At Our Lady of Mercy Saturday, devout Catholics of all ages took turns pressing their fingertips against the glass. A wax statue over the skeleton of Goretti, dressed in white and blue clothing, rested on her back as people flowed past, stopping to ask the saint to intercede with God on their behalf. The ornately framed casket, resting on claw feet, was lined on the inside with a red pallet for Goretti’s relics.

“I was brought to tears,” Doyle said of Goretti’s visit.

Doyle, who set out to bring Goretti to Baton Rouge, said he devoted himself to Goretti as a high school student. He said when he was going through seminary, he was gifted a relic of Goretti’s, a piece of bone from her arm. He lost it and spent two years searching for it, he said, only for it to mysteriously appear two weeks before he was ordained a priest in May. He knew he would have to see her when he heard she was coming to the United States.

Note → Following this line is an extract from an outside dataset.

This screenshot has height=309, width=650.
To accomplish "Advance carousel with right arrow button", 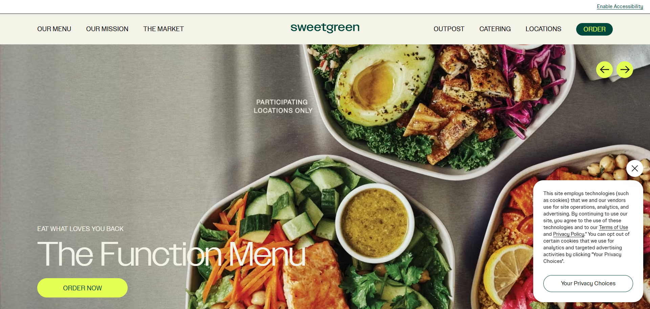I will [625, 69].
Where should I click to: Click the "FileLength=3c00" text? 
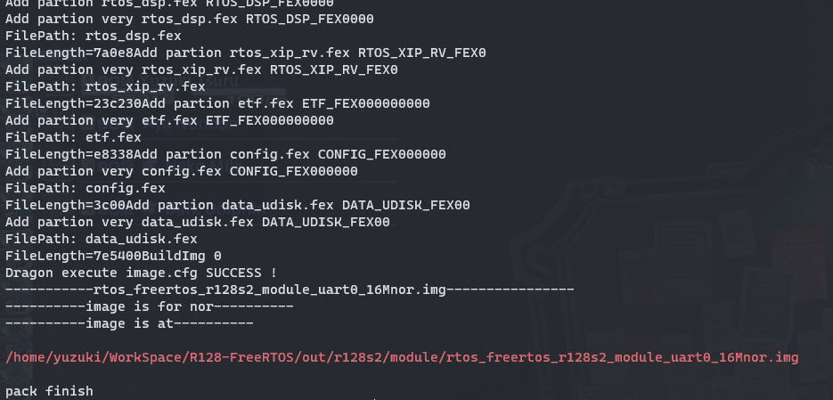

“You think of saints as old people with beards that lived a really long time ago, and Maria was a young person who lived relatively recently. She was a little girl. She loved Jesus Christ, and she loved her faith. She protected her purity. She was 11. Her youth is very powerful in this story,” Doyle said. “She’s a saint for this time.”

Jacob and Calena Rudd, a young couple toting their baby, said they’d come from Lafayette to see Goretti on their way to do mission work in Mexico.

“I didn’t realize how much she had suffered,” Jacob Rudd said. “It was inspiring.”

Sheila Troxler, a grandmother who attends St. Joan of Ark in La Place, said Goretti’s life spoke to her, specifically about her relationship with her two grandchildren, aged 11 and 14.

“To be able to see her and hear her story gives me courage to be able to talk to them about things I know they’ll be facing in their lives.”

Doyle said many may not understand the desire to witness Goretti’s remains.

“God chooses to sanctify the world through physical things,” Doyle said. “These are saints that have spoken with their bodies and brought Christ to people through their bodies. The church recognizes that our bodies are good and we experience God through our bodies. These same bodies in which these saints lived their saintly lives, they mean something. And they’re important.”